How to monitor machine code calls by binary program - c

My goal is to record the number of processor instructions executed by a given binary program through the duration of its run. While it's easy to get the actual machine code from the source code (through gdb or any other disassembler), this does not take into account function calls and branches within the program that cause instructions to be executed more than once or skipped altogether.
Is there a straightforward solution to this?

This is very hardware specific, but most processors offer a facility that counts the exact number of machine instructions (and other events) that have flowed through them. That's how profilers work to capture things like cache misses: by querying these internal registers.
The PAPI library provides calls to query this data on a variety of major processors. If you're on Linux+x86, PerfSuite gives you some more high-level tools which may be easier to start with.
Intel has a monitor app you can use to watch the chip's internal counters in realtime, and their Performance Analysis Guide describes the various Performance Monitoring Units on the chip and how to read them.

If you're on Linux, you should be able to run your program through cachegrind to get instruction counts.
It may also be possible to use ollydbg's Run Trace function to obtain an instruction count, but that may be limited by memory.
Alternately, it is possible to write a small debugger that simply runs the program in single steps.

The raw tools for tracking system calls are platform specific.
Solaris: truss or dtrace
MacOS X: dtrace
Linux: strace
HP-UX: tusc
AIX: truss
Windows: ...
For example (Solaris):
truss -o ls.truss ls $HOME
This will capture all the system calls made by ls as it lists your home directory.
OTOH, this may not be what you're after...in which case it is of limited value.

Related

How to use qemu to do profiling on a algorithm

I have a program run well on Ubuntu now. The program is written purely in C. And it will finally run on a embedded processor. I hope to know its execution speed on different target, like Cortex M3, M4 or A series. As there are pretty much double type arithmatic, the difference should be obvious. Currently, my idea is to use qemu to count the instruction executed for some set of data. As the program is only about data processing, the only required resource should be RAM.
I don't need the very accurate result, as it will only serve as a guide to choose CPU. Is there some easy guide for the task? I have little experience with qemu.
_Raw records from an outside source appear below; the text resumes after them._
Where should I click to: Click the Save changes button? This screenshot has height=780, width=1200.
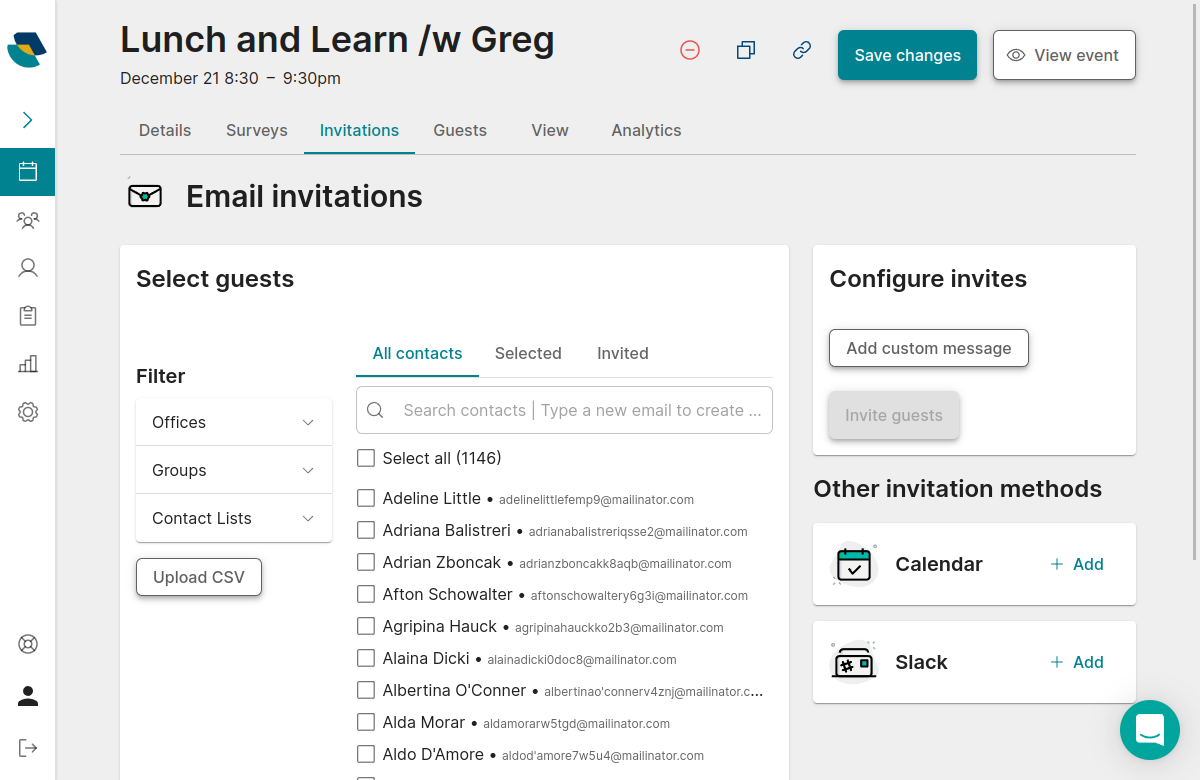[x=907, y=55]
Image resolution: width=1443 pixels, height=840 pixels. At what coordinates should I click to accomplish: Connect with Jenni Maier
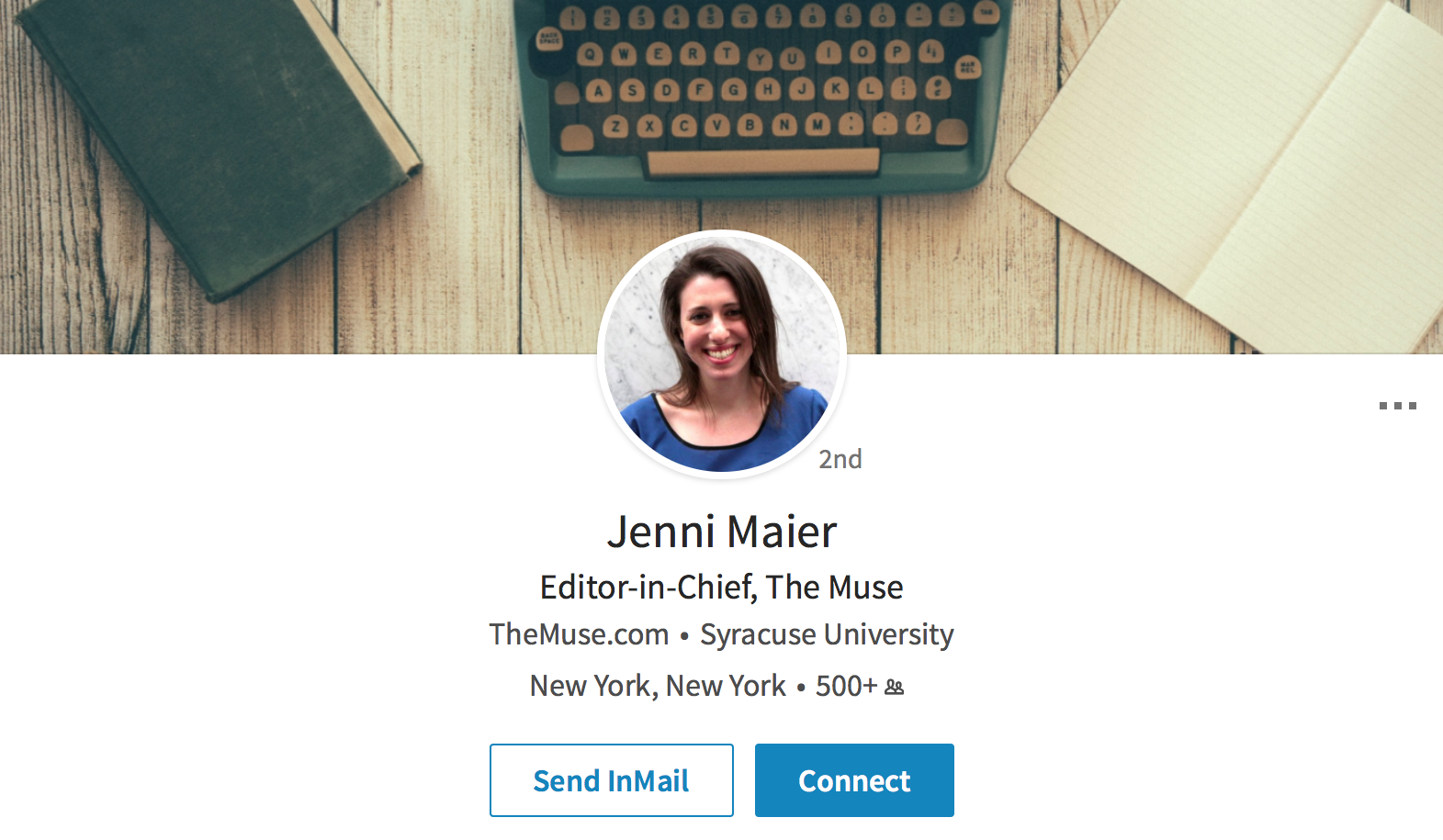[x=854, y=780]
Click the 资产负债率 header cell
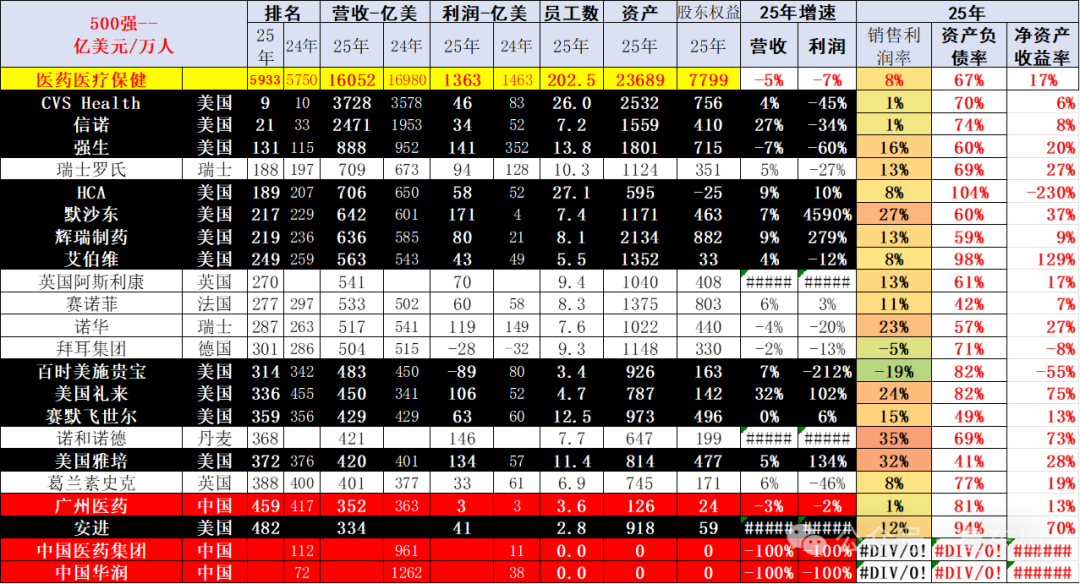 click(x=969, y=46)
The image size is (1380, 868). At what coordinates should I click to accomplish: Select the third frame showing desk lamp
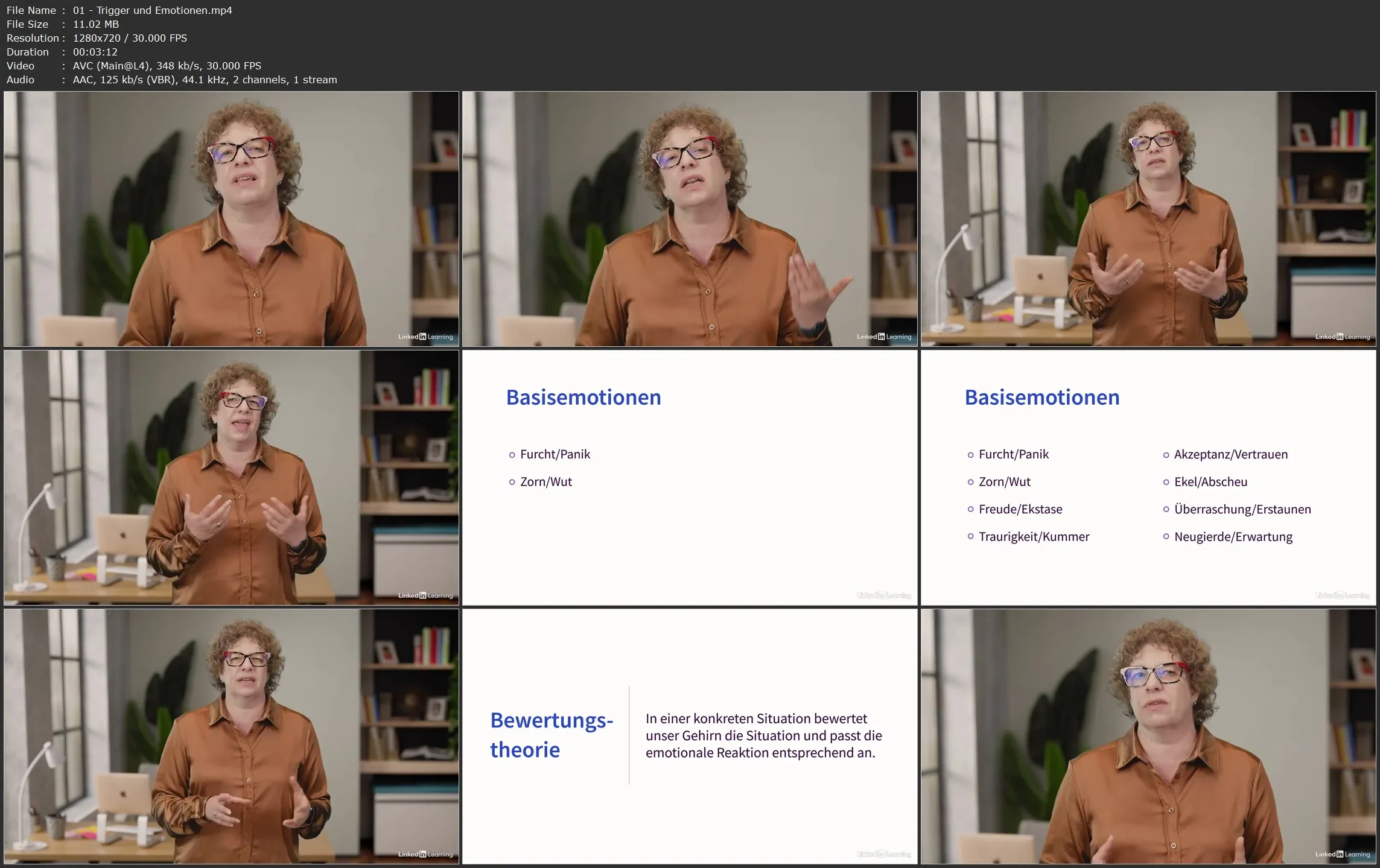pyautogui.click(x=1148, y=218)
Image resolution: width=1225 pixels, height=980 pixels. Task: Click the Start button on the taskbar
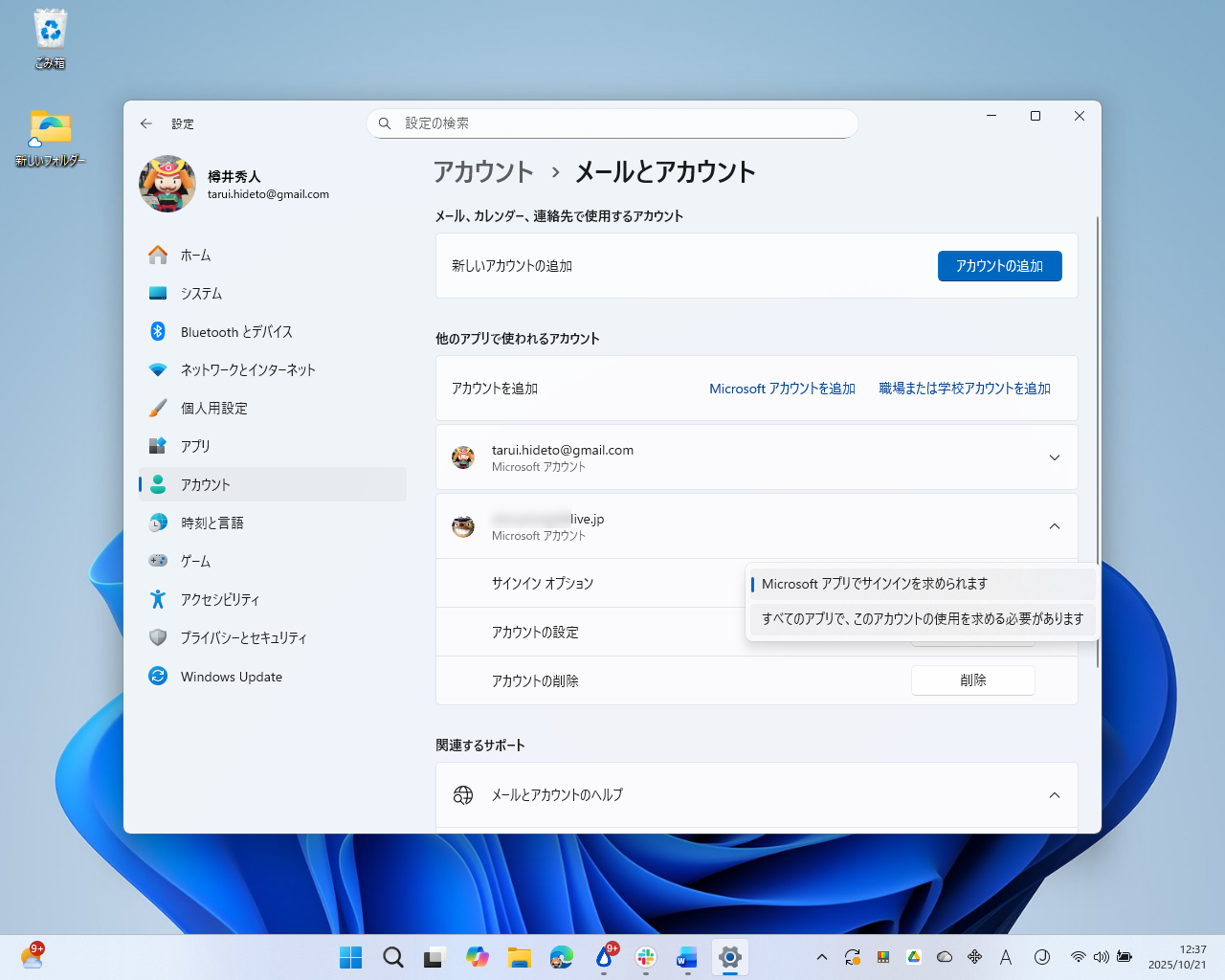pos(350,957)
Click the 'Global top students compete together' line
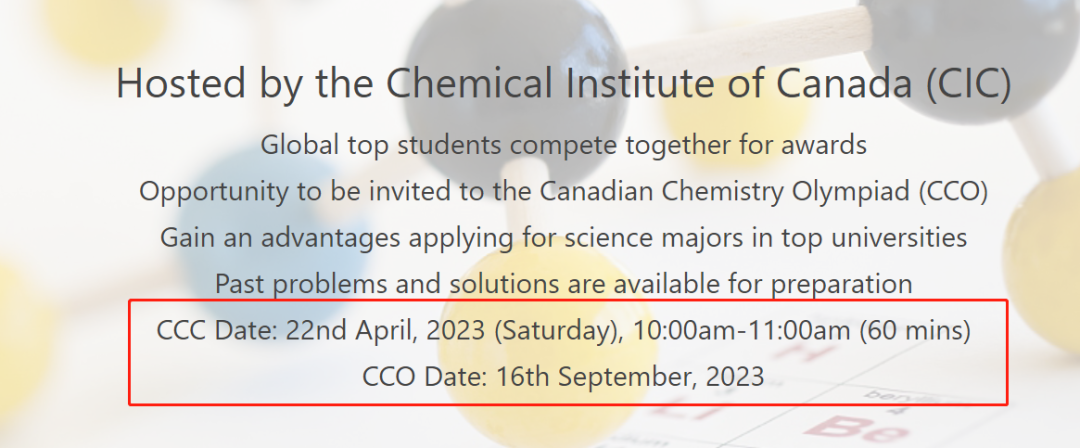The width and height of the screenshot is (1080, 448). (563, 145)
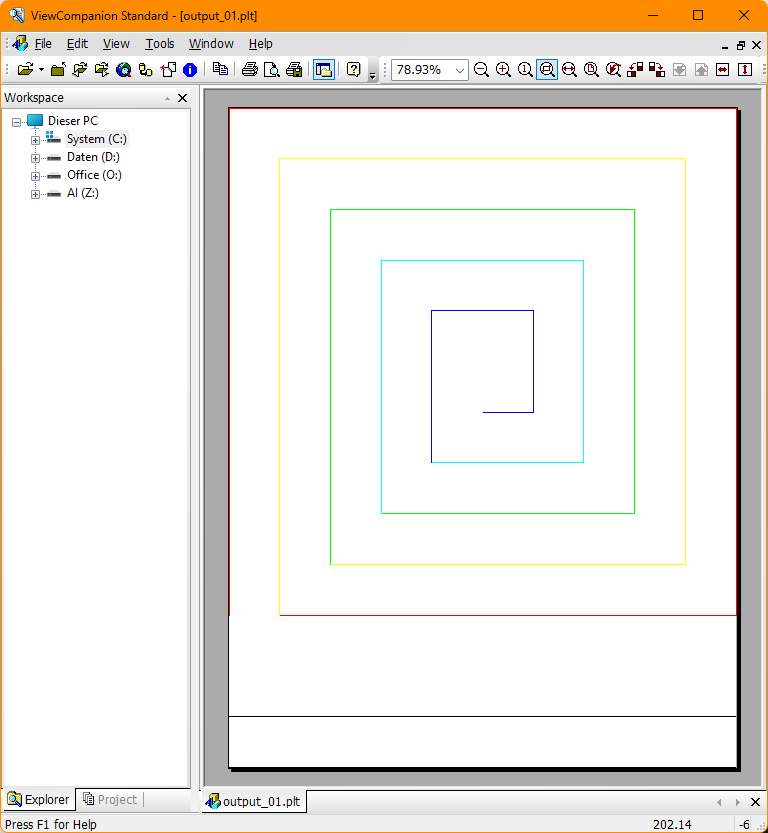Viewport: 768px width, 833px height.
Task: Switch to the Project tab
Action: click(110, 799)
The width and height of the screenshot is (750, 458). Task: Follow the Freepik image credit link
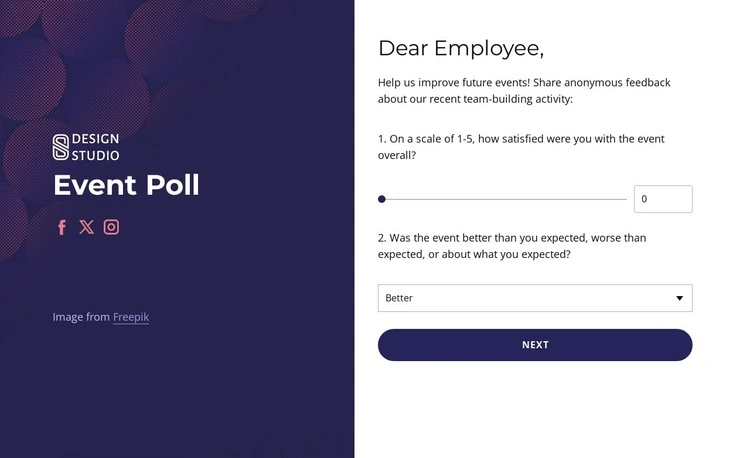(130, 317)
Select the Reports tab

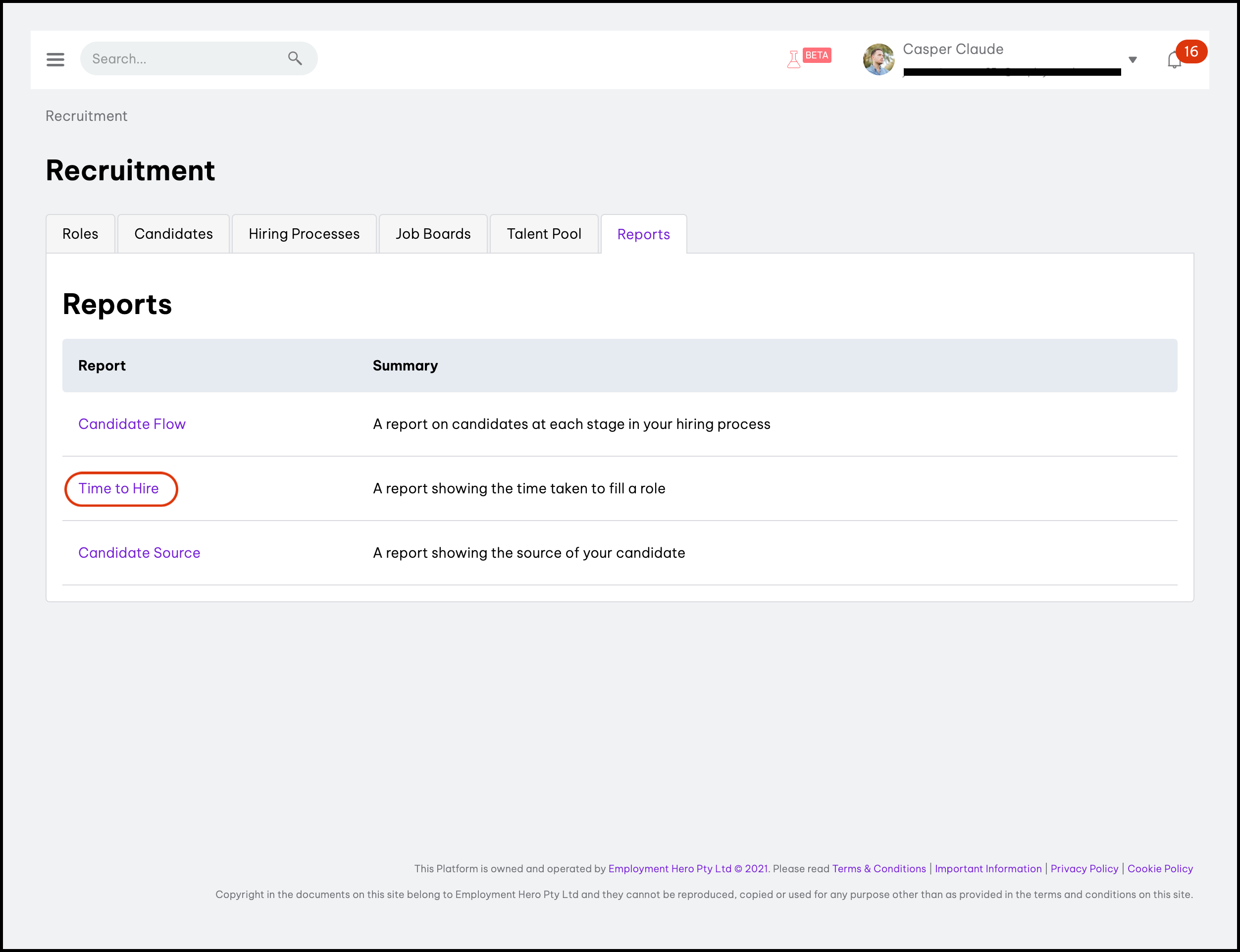pos(643,235)
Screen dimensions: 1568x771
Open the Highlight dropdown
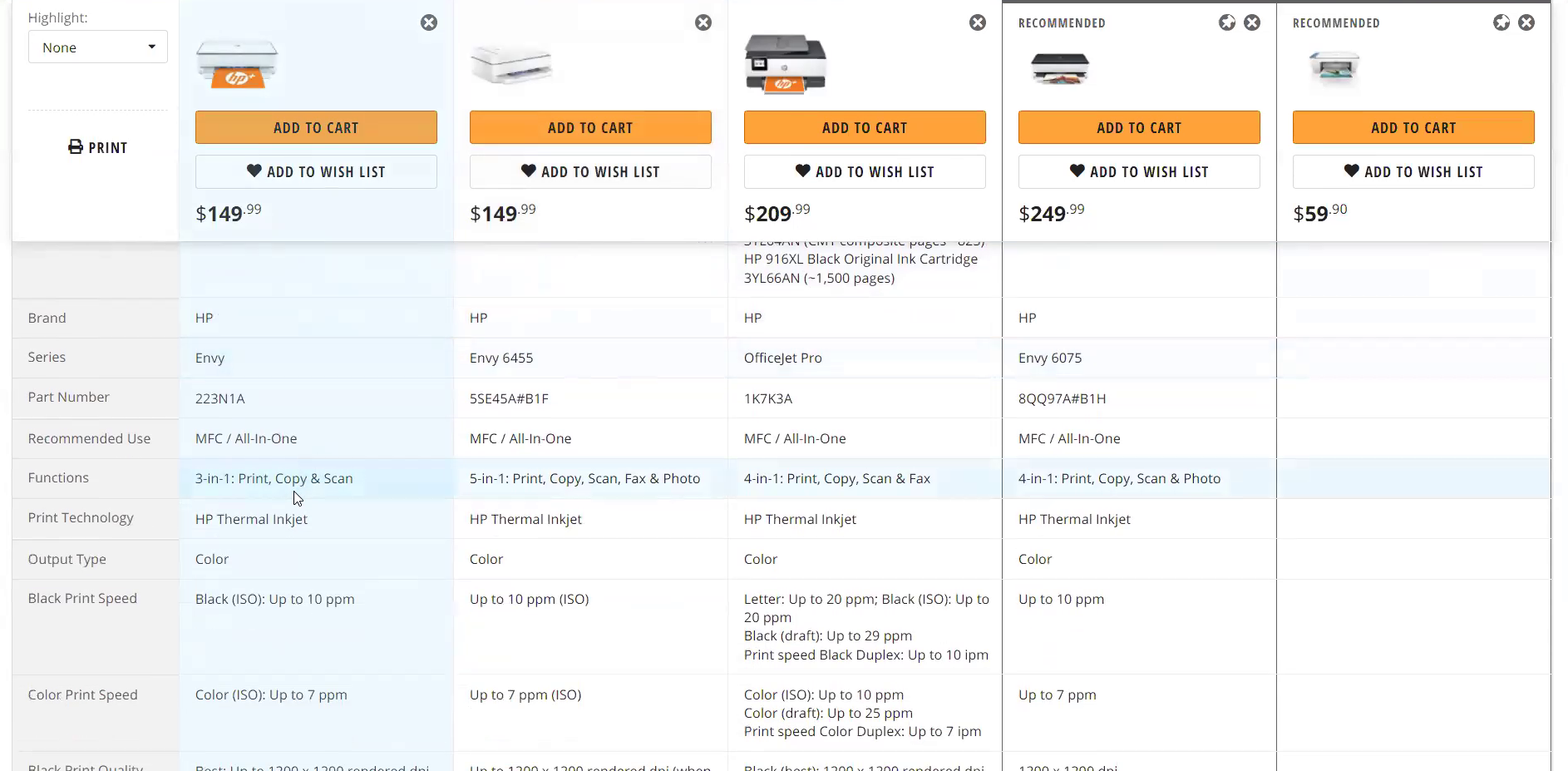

I saw there are two ways to invoke qemu: qemu-system-arm and qemu-user. I guess the most accurate simulation result should be got by qemu-system-arm. What's more, Cortex M series should not support Linux due to lack of MMU, right?
There's not a lot out there on how to do this because it is in general pretty difficult to do profiling of guest code on an emulated CPU/system and get from that useful information about performance on real hardware. This is because performance on real hardware is typically strongly dependent on events which most emulation (and in particular QEMU) does not model, such as:
branch mispredictions
cache misses
TLB misses
memory latency
as well as (usually less significantly than the above) differences in number of cycles between instructions -- for instance on the Cortex-M4 VMUL.F32 is 1 cycle but VDIV.F32 is 14.
For a Cortex-M CPU the hardware is simple enough (ie no cache, no MMU) that a simple instruction count may not be too far out from real-world performance, but for an A-class core instruction count alone is likely to be highly misleading.
The other approach people sometimes want to take is to measure run-time under a model; this can be even worse than counting instructions, because some things that are very fast on real hardware are very slow in an emulator (eg floating point instructions), and because the JIT process introduces extra overhead at unpredictable times.
On top of the conceptual difficulties, QEMU is not currently a very helpful environment for obtaining information like instruction counts. You can probably do something with the TCG plugin API (if you're lucky one of the example plugins may be sufficient).
In summary, if you want to know the performance of a piece of code on specific hardware, the easiest and most accurate approach is to run and profile the code on the real hardware.
I post my solution here, in case someone just want a rough estimation as me.
Eclipse embedded CDT provides a good start point. You can start with a simple LED blink template. It support soft FP arithmatic only now. You can start qemu with the built embedded program, and a picture of the STM32F407 board will appear. The LED on the picture will blink as the program goes.
The key point is I can use the script from Counting machine instructions using gdb to count instruction on the qemu target.
However, it seems eclipse embedded cdt will stuck when some library code is executed. Here is my work around, start qemu mannually(the command is got by command 'ps' when eclipse start qemu):
In the first terminal:
qemu-system-gnuarmeclipse --verbose --verbose --board STM32F4-Discovery --mcu STM32F407VG --gdb tcp::1235 -d unimp,guest_errors --semihosting-config enable=on,target=native --semihosting-cmdline blinky_c
Then in the second terminal:
arm-none-eabi-gdb blinky_c.elf
and below is the command history I input in the gdb terminal
(gdb) show commands
1 target remote :1235
2 load
3 info register
4 set $sp = 0x20020000
5 info register
6 b main
7 c
Then you can use the gdb to count instruction as in Counting machine instructions using gdb.
One big problem with the method is the speed is really slow, as gdb will use stepi to go through all the code to be counted before get a result. It cost me around 3 hours in my ubuntu VMware machine to get 5.5M instruction executed.
One thing that you can do is use a simulation setup like the one used in this sample: https://github.com/swedishembedded/sdk/blob/main/samples/lib/control/dcmotor/src/main.c
This may look like an ordinary embedded application, but the data structure vdev actually resides in a different application running on the computer (in this case a dc motor simulator) and all reads and writes to it are automatically done over network by the simulator that runs this. The platform definition is here: https://github.com/swedishembedded/sdk/blob/main/samples/lib/control/dcmotor/boards/custom_board.repl This is how the structure is mapped.
From here it is not hard to implement advanced memory profiling by directly capturing reads and writes from the simulated application (which in this case is compiled for STM32 ARM).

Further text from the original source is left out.